◆ **CONSIGNE A**: Réécrivez le passage de l'article sur Almeria allant de « Le bio représente » jusqu'à « 780 millions d’euros. » inclus, en y remplaçant « ménages » par « foyers ».
◆ **CONSIGNE B**: D'après l'article sur Almeria, pourquoi la grande distribution se fournit-elle ailleurs, notamment dans le Sud de l'Europe ? Répondez en une à trois phrases.
◆ **CONSIGNE C**: Poursuivez l'article sur le bio à Almeria à partir de sa dernière phrase.

Almeria, le bio dévoyé
Les publicités de la grande distribution mettent généralement en scène des petits producteurs locaux tout heureux de produire des légumes bio dans leur exploitation familiale respectueuse de l’environnement. La réalité, on s’en doute, est souvent moins idyllique. Mais sait-on vraiment à quel point ?
Le bio représente aujourd’hui un peu plus de 10% de parts de marche en France et en Suisse, 3% en Belgique. En 2019, les ménages français ont dépensé près de 9 milliards d’euros en produits bio, les Suisses près de 3 milliards de francs (2,7 milliards d’euros) et les Belges 780 millions d’euros.
La demande augmentant régulièrement, la production locale n’est depuis longtemps plus suffisante, d’autant plus que le climat continental ne permet pas de produire tomates, courgettes et autres concombres toute l’année. La grande distribution va donc se fournir ailleurs, notamment dans le Sud de l’Europe.

Entrées de données collectées:

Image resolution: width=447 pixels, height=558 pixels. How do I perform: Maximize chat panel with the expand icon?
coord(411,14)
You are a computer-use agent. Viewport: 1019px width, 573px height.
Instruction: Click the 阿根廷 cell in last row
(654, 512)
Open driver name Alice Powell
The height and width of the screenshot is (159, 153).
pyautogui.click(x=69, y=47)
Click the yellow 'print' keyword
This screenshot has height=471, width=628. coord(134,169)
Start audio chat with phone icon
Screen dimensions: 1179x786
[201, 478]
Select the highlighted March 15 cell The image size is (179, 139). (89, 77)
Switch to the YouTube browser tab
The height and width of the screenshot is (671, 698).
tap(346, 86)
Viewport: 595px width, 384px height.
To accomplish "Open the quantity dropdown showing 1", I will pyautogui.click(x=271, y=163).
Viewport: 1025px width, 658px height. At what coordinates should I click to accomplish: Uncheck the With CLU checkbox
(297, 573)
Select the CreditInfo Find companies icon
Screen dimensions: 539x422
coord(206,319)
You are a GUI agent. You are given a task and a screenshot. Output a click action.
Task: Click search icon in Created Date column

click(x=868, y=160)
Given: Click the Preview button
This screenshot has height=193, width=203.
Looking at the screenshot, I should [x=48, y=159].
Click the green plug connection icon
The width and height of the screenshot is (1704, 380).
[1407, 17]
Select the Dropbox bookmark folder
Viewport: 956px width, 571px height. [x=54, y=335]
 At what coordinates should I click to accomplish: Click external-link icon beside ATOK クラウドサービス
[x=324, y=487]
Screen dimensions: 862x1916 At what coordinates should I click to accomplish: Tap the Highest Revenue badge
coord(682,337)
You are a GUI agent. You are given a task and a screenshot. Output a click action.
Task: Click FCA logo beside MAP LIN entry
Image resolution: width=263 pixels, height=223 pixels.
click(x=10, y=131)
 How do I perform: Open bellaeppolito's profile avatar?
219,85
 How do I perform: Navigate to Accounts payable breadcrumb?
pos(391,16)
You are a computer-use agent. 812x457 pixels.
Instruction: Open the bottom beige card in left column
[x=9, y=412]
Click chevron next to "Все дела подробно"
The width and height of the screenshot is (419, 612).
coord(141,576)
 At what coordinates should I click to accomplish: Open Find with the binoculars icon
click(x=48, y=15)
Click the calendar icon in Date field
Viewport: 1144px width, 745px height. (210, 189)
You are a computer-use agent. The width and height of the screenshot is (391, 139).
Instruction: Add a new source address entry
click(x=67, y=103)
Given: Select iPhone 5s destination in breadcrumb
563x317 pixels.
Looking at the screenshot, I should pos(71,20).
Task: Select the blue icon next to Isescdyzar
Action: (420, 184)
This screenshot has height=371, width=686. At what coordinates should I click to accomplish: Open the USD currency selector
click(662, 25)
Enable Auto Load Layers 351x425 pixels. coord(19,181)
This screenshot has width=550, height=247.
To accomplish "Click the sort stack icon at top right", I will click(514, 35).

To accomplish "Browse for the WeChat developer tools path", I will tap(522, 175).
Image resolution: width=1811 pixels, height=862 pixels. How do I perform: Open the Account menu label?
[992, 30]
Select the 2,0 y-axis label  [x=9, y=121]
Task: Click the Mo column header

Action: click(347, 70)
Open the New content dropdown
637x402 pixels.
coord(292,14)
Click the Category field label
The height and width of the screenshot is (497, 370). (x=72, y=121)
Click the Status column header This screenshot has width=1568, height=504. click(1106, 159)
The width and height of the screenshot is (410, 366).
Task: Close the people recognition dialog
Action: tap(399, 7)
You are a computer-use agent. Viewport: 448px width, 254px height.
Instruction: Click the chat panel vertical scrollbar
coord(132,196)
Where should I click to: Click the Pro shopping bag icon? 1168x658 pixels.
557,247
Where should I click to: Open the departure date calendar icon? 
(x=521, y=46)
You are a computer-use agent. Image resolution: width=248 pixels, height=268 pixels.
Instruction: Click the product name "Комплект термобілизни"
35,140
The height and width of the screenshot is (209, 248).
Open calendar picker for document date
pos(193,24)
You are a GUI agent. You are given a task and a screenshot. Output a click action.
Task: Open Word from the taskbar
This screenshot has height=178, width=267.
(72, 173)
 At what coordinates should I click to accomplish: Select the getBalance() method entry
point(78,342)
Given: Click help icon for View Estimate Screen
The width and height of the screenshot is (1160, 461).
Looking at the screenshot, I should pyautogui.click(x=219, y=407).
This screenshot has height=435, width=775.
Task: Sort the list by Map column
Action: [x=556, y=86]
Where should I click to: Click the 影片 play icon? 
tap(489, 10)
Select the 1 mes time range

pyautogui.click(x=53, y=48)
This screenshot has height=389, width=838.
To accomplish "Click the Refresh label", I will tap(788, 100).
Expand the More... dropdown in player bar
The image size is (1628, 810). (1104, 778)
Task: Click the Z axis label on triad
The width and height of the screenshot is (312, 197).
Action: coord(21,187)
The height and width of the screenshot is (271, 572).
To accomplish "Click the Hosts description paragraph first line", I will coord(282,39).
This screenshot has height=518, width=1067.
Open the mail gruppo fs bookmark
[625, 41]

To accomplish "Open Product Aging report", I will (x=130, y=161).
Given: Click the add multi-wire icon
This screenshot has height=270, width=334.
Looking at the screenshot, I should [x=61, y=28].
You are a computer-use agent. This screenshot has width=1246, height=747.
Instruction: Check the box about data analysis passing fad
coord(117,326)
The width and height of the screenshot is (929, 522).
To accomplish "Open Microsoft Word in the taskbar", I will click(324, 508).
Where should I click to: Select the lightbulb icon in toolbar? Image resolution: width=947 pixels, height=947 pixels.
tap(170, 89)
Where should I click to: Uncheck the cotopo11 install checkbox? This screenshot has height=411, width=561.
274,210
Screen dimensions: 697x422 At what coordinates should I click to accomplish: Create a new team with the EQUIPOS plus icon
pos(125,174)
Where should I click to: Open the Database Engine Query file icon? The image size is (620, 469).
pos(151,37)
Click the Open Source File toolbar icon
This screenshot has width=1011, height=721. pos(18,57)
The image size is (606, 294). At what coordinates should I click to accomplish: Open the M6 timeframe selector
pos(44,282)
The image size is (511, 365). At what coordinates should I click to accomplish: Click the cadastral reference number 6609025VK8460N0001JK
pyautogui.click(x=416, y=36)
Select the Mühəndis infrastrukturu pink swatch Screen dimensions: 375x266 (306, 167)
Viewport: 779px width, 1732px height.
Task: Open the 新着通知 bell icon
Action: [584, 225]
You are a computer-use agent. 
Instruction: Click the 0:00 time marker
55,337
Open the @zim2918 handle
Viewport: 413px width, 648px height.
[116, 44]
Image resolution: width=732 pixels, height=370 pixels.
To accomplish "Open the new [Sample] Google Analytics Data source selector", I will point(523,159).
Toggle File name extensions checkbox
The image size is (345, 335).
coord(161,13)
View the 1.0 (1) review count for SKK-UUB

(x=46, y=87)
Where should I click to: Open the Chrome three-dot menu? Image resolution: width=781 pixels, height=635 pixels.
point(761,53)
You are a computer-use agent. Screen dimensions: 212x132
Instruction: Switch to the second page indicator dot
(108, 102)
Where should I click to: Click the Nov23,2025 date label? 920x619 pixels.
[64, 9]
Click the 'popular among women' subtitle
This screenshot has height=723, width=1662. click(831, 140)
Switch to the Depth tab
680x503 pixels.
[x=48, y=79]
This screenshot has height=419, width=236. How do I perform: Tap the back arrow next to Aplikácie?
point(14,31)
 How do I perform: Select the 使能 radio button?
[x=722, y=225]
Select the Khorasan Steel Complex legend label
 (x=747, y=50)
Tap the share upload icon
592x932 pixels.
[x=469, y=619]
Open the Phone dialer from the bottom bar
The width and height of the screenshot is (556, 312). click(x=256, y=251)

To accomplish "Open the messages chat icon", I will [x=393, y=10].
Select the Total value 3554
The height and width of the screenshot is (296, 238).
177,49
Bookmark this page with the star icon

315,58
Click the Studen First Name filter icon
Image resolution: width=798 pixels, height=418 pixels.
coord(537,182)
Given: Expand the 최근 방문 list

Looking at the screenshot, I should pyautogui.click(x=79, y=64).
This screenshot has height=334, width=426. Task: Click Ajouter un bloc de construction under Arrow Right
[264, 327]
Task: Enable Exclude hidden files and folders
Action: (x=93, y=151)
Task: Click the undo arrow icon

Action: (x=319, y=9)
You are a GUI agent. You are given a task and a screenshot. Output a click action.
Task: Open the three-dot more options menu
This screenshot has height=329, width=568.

◆ **RÉPONSE ATTENDUE A**:
Le bio représente aujourd’hui un peu plus de 10% de parts de marche en France et en Suisse, 3% en Belgique. En 2019, les foyers français ont dépensé près de 9 milliards d’euros en produits bio, les Suisses près de 3 milliards de francs (2,7 milliards d’euros) et les Belges 780 millions d’euros.

◆ **RÉPONSE ATTENDUE B**: La demande de produits bio augmente régulièrement et la production locale ne suffit plus depuis longtemps. De plus, le climat continental ne permet pas de produire tomates, courgettes et concombres toute l'année.

◆ **RÉPONSE ATTENDUE C**:
3’466’000 tonnes par an
Depuis les années 90, la région d’Almeria, a l’extrême Sud de l’Espagne, est connue comme le « panier a légumes de l’Europe ». C’est là qu’une grande partie des végétaux que nous mangeons toute l’année sont produits. Pas moins de 2/3 des légumes achetés en grandes surfaces, bio ou non, en proviennent.
A Almeria, dans la zone la plus désertique, chaude et aride d’Europe, 45’000 hectares de serre produisent chaque année 3’466’000 tonnes de courgettes, poivrons, concombres, aubergines, melons et pastèques. Ceci n’est possible que grâce à la désalinisation de l’eau de mer, un procédé énergivore et extrêmement polluant.
Les serres d’Almeria génèrent en outre 33’000 tonnes de déchets plastiques par an – bio ou non, cela ne fait guère de différence, le mode de production étant sensiblement le même, pesticides et nitrates en moins.
Main d’œuvre illégale
Ces cultures emploient près de 100’000 personnes, essentiellement des migrants clandestins payes entre 25 et 35 euros par jour, soit la moitié du salaire minimum légal en Espagne. Des milliers de travailleurs qui s’entassent dans des bidonvilles appelés “chabola”.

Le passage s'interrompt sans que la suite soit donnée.